--- TEXT PASSAGE Enclosed Below ---
LAKE BUENA VISTA, FLA. – Normalizing maternal thyroid function early in pregnancy may improve obstetric outcomes for women with subclinical hypothyroidism.
A high level of thyroid-stimulating hormone (TSH) was associated with increased stillbirth in women who didn’t receive prenatal levothyroxine, Peter N. Taylor, Ph.D., reported at the International Thyroid Congress.
And women who were untreated for low free thyroxine (T4) were significantly more likely to need an early cesarean section than treated women, suggesting that levothyroxine could be reducing conditions leading to maternal-fetal distress.
“The good thing is that many physicians are already treating with levothyroxine anyway,” said Dr. Taylor of Cardiff (Wales) University. “There are no obvious adverse obstetric events associated with it. It seems relatively benign, and the accepted dose of 150 mcg per day seems adequate.”
He reported data from a subgroup analysis of the large Controlled Antenatal Thyroid Screening Study (N Eng J Med. 2012;366:493-501). That trial enrolled more than 21,000 mother-child pairs, and examined the effect of maternal levothyroxine treatment on the child’s IQ at 3 years. Among the children of women with hypothyroidism, the mean IQ scores were 99.2 and 100 in the treated and control groups – not significantly different. The proportions of children with an IQ of less than 85 were 12% in the treated group and 14% in the control group, also not significantly different.
Dr. Taylor’s cohort involved about 14,000 mother-child pairs from this study, all of whom were from Wales. Using national health care databases as well as study data, he was able to examine obstetric outcomes in women with low thyroid function (664) who received or did not receive levothyroxine early between 11 and 16 weeks’ gestation.
About half of the hypothyroid women (351) had TSH levels above 3.5 mU/L. The remainder had free T4 levels below 10.9 pmol/L. Each of these groups was randomized to levothyroxine treatment or placebo. The rest of the cohort had normal thyroid status.
--- End of Enclosed TEXT PASSAGE ---
APPLY WHAT YOU READ
• a. In the thyroid article, how many mother-child pairs did the Controlled Antenatal Thyroid Screening Study enroll?
• b. Condense the paragraph of the thyroid article that begins "Dr. Taylor's cohort involved" into a shorter version that keeps its main facts.
Rely only on the thyroid article for your responses.
--- STORED DATA Enclosed Below ---
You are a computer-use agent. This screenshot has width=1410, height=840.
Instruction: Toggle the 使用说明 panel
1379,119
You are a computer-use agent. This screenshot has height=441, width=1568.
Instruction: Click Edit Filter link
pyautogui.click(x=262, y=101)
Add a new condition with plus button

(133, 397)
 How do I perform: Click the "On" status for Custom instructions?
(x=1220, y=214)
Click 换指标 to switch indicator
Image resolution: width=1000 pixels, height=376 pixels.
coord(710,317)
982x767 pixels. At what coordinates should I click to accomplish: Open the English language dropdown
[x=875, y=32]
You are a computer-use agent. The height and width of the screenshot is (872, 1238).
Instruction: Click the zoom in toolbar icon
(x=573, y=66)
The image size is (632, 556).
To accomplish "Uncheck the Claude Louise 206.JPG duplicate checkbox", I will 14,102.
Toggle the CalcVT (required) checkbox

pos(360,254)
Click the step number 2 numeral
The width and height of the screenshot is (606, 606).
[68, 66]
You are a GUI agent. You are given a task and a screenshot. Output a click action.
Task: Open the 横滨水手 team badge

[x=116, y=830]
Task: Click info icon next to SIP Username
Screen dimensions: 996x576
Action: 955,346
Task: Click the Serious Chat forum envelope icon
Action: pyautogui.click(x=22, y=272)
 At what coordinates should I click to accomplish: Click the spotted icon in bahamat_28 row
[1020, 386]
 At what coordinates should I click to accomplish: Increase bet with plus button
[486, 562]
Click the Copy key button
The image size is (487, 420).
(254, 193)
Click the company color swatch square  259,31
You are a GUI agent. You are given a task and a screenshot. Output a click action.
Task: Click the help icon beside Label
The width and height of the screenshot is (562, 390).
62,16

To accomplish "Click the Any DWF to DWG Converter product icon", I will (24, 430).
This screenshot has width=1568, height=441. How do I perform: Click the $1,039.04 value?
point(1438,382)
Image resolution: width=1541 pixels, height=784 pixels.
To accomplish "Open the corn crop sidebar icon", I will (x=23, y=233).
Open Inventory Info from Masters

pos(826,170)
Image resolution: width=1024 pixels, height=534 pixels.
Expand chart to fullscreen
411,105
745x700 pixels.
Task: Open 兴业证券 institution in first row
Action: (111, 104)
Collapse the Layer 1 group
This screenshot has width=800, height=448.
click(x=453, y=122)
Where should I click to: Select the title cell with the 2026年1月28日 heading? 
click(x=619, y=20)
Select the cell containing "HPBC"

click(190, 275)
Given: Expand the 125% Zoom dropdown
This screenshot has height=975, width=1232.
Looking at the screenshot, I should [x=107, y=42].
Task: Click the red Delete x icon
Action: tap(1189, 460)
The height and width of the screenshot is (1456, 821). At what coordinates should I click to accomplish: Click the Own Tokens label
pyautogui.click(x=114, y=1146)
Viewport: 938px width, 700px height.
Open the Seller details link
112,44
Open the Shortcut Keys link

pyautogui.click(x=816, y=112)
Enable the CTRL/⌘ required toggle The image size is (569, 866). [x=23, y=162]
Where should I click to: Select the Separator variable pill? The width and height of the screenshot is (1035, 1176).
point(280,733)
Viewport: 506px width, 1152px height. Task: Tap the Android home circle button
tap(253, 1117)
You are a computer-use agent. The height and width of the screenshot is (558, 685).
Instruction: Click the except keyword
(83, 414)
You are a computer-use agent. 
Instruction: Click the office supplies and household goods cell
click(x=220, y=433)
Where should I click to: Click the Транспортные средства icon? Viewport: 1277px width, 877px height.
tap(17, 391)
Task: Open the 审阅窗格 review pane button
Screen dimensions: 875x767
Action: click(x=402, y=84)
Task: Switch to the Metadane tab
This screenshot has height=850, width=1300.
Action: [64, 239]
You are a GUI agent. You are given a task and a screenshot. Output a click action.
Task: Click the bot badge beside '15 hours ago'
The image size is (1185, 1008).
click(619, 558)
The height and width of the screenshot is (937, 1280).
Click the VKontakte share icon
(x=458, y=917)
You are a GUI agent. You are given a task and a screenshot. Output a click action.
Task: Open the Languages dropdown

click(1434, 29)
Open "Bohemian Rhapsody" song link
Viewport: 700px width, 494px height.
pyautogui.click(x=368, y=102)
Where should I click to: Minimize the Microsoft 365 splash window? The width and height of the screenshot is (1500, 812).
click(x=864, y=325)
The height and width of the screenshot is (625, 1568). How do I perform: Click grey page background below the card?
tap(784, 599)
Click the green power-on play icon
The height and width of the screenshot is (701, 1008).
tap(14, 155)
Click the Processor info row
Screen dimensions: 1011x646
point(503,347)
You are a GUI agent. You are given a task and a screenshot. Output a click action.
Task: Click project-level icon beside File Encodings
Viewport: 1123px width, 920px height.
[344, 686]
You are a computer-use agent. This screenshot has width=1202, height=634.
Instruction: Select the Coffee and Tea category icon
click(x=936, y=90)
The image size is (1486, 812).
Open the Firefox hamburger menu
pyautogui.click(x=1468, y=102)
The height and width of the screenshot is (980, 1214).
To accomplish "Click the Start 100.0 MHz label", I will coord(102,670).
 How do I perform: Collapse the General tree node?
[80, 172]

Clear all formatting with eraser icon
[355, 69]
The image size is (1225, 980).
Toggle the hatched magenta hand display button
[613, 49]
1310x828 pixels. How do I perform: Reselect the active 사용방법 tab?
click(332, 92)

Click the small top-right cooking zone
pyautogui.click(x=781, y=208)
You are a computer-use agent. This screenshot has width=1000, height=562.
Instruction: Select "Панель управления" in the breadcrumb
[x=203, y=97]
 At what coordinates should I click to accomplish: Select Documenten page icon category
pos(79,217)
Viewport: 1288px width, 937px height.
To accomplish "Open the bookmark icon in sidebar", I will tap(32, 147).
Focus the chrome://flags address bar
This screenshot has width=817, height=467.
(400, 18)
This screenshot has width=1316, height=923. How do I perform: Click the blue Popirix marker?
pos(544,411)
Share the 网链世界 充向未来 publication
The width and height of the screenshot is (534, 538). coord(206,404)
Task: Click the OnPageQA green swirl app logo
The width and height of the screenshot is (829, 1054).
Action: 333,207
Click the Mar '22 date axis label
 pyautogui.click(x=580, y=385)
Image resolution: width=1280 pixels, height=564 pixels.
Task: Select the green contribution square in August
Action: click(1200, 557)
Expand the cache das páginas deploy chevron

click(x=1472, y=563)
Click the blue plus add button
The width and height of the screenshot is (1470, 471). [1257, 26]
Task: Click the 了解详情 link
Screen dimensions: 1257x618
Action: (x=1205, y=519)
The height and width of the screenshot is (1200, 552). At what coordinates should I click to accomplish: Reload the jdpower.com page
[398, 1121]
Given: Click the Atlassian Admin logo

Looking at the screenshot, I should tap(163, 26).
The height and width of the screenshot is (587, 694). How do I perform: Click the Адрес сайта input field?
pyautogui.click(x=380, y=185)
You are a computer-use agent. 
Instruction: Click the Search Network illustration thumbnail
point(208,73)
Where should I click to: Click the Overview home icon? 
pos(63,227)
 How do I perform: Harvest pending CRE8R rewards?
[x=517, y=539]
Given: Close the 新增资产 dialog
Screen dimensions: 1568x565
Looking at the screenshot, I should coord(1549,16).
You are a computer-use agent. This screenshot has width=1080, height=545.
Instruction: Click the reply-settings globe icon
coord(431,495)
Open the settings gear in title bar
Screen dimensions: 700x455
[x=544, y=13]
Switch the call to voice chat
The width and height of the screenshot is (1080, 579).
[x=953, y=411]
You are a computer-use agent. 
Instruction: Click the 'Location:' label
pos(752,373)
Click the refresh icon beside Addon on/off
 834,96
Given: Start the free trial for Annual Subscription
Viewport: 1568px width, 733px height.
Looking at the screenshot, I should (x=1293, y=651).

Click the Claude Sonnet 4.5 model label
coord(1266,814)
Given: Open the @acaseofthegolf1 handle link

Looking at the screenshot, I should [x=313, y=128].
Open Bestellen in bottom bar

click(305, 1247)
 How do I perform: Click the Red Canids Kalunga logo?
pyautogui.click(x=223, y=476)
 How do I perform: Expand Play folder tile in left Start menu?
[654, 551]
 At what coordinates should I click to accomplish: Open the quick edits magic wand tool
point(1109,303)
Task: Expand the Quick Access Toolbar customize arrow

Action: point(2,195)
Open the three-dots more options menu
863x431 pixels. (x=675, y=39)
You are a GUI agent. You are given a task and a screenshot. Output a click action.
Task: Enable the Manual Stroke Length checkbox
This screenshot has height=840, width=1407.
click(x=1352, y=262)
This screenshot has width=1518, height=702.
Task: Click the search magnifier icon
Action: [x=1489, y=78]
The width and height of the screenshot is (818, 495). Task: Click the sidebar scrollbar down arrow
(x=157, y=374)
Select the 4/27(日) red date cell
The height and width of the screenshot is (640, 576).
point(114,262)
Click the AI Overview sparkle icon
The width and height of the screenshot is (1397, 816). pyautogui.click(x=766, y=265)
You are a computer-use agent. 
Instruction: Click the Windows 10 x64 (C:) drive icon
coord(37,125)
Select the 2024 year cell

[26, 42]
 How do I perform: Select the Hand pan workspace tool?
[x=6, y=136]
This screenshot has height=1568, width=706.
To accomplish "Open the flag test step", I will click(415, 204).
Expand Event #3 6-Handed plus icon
--- End of Enclosed STORED DATA ---
ANSWERS
• a. More than 21,000.

• b. Dr. Taylor's cohort consisted of about 14,000 mother-child pairs from the study, all from Wales. Using national health care databases and study data, he examined obstetric outcomes in 664 women with low thyroid function who either did or did not receive levothyroxine between 11 and 16 weeks' gestation.